# EXERCISE DETAILS
Copy all records exactly; omit pictures.

- - -

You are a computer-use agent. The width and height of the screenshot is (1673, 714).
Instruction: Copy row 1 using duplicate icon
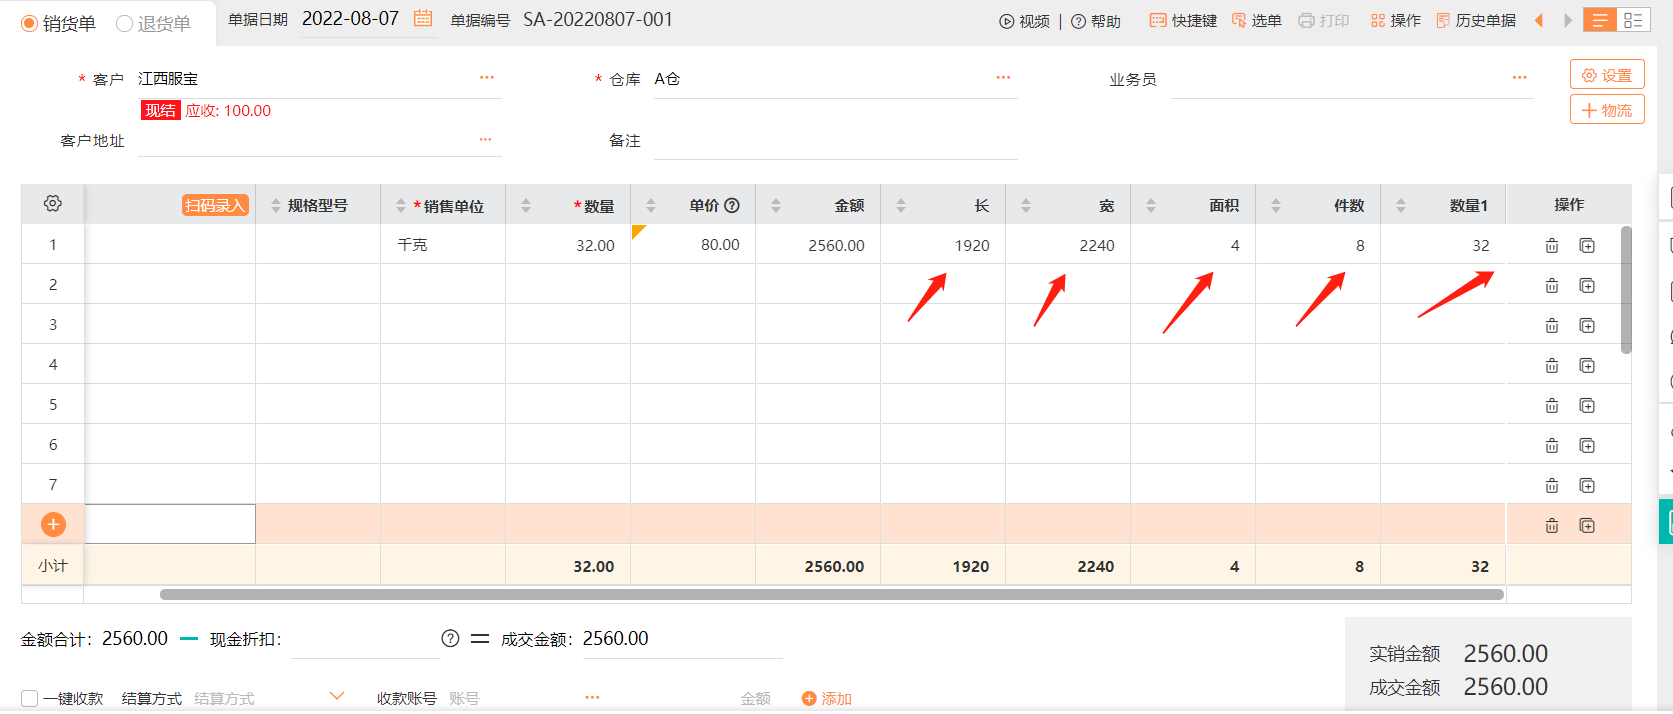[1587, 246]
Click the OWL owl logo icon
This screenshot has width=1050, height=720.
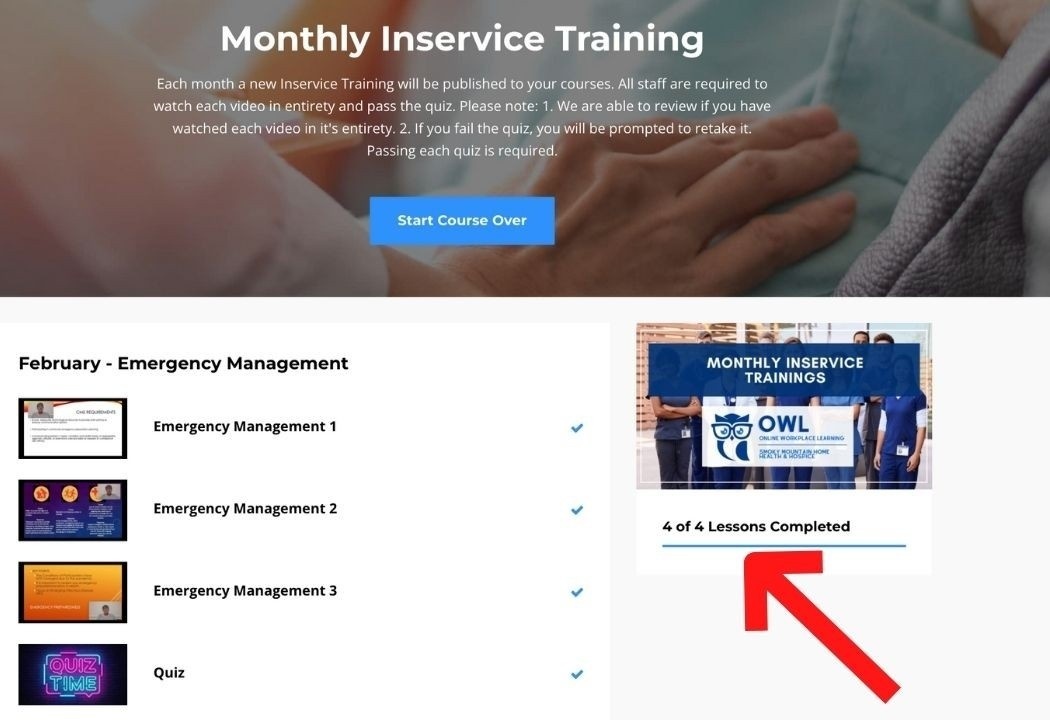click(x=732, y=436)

- - -

# ANSWER FOR THE TASK
You are a computer-use agent. The width and height of the screenshot is (1673, 714).
Instruction: Copy row 1 using duplicate icon
[1587, 246]
Click the OWL owl logo icon
This screenshot has width=1050, height=720.
click(x=732, y=436)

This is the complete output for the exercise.